[Directions]
1. List every person the article on Totem Star says is at the lunch at King Street Station.
2. Extend the article on Totem Star, starting after its last sentence.

[Text]
Totem Star Lights the Way for Seattle’s Next Generation of Music

Totem Star’s groundbreaking at King Street Station on October 13, 2022.
"Who scored? Messi?”
The query echoes off concrete walls and exposed support beams, as Daniel Pak, Paul Laughlin, and Amr Awwad huddle excitedly around Laughlin’s phone, watching the final minutes of a World Cup match. It’s early December, and it’s chilly in the King Street Station construction zone that will eventually become the home base for youth music mentorship nonprofit Totem Star. It’s what brought the three men together today.
As the match wraps up, Pak, Laughlin, and Awwad sit down with Totem Star mentor Amy Piñon, assistant program coordinator Christina Nguyen, and alt-pop artist Aleyanna Allgood for lunch. Cofounder and executive director Pak fusses a little over everyone, making sure that they have enough to eat and drink, that it’s not too cold amid all this concrete. His grandmother would never forgive him, he says, if he were ever a less than exemplary host, even in a construction zone.
Totem Star’s new digs in the heart of the Chinatown–International District are more than eight times the size of its current cramped quarters in the Youngstown Cultural Arts Center in Delridge. The Station Space project, which broke ground in October of last year, is part of a larger project facilitated by the city’s Cultural Space Agency and will transform the long-vacant second floor of the historic building into a hub of arts organizations dedicated to serving BIPOC youth.
Pak’s ability to put people at ease is perhaps what has helped him grow Totem Star, alongside cofounder Thaddeus Turner, from a work-training program in 2010 for the Juvenile Rehabilitation Administration, into a thriving nonprofit devoted to youth arts. It’s certainly what helped him win over Allgood, who goes by the stage name Aleyanna Grae.

Totem Star cofounder and executive director Daniel Pak.
Allgood came to Totem Star for the first time in 2019, when they were 17 and teetering on the brink of quitting music altogether. “It was a really important time in my life, when it could have gone either way,” they say. “My parents just wanted me to be OK.”
In their years of being shuffled through various youth-centric organizations, they had witnessed the phrase “one big family” co-opted as a weapon to silence dissent and criticism from participants. Totem Star’s slightly “kumbaya” messaging landed with suspicion. Allgood was proven wrong their first day in the studio. “As soon as I walked in, I felt like, I’m safe here. I’m good.”

[Records]
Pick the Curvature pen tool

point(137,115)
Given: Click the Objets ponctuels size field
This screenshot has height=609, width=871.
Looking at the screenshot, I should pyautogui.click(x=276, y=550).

[Solved problems]
1. Daniel Pak, Paul Laughlin, Amr Awwad, Amy Piñon, Christina Nguyen, and Aleyanna Allgood.

2.
Awwad, who goes by ZAG, had the same experience. Now an intern for the organization, he started coming to Totem Star in October 2016, six months after moving to the U.S. from Egypt. “It was the place where I looked forward to being the most,” he says.
There are many reasons why. Totem Star provides young artists with studio time, mentorship from other artists of color, and the opportunity to perform live. Both Awwad and Allgood say their skills and confidence have blossomed under the light of what Pak, Turner, and the rest of the nonprofit’s staff have built.
Awwad shares that the pandemic left him feeling rudderless. It dispelled all his momentum, he says, and he’s frustrated that he’s not producing new material. He feels stagnant.
“Can I respond to that real quick?” Pak says.
Awwad smiles knowingly, and assents. Pak shares a revelation he recently had: He’s spent his whole life relentlessly driven by the need to wake up every day and prove to the world that he’s an artist, to justify his creative existence. And it’s only recently that he’s been able to unyoke himself from that, to challenge the capitalist mandate to produce. Awwad will always be an artist, Pak says, whether he’s producing or not.
Awwad pushes back a little. Sure, he plays around with beats every day, he writes little snippets of things, but he’s not actually doing anything real. “That’s the work,” Pak insists. “And all we have control over is doing the work.”
The work is happening right now, in this drafty concrete space above King Street Station. And when Totem Star opens its doors at the end of summer, it will continue.